- _Written problem_: In the stretch from the line containing "Task: Copy SKU 422561 to clipboard" through the line containing "Change the selected", update the lines by replacing "clipboard" with "pasteboard" and keep everything else unchanged. Output only those lines.

begin Extracted information

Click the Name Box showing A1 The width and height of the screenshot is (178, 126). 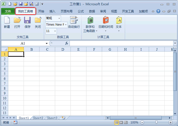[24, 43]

end Extracted information
begin Extracted information

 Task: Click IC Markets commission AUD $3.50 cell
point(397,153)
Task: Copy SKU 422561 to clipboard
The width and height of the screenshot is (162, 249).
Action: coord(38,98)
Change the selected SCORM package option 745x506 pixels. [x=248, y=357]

end Extracted information
begin Extracted information

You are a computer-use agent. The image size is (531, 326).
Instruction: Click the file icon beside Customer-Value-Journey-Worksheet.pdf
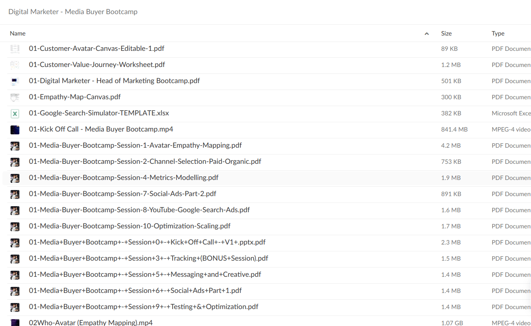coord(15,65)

end Extracted information

- _Solution to this task_:
Task: Copy SKU 422561 to pasteboard
The width and height of the screenshot is (162, 249).
Action: coord(38,98)
Change the selected SCORM package option 745x506 pixels. [x=248, y=357]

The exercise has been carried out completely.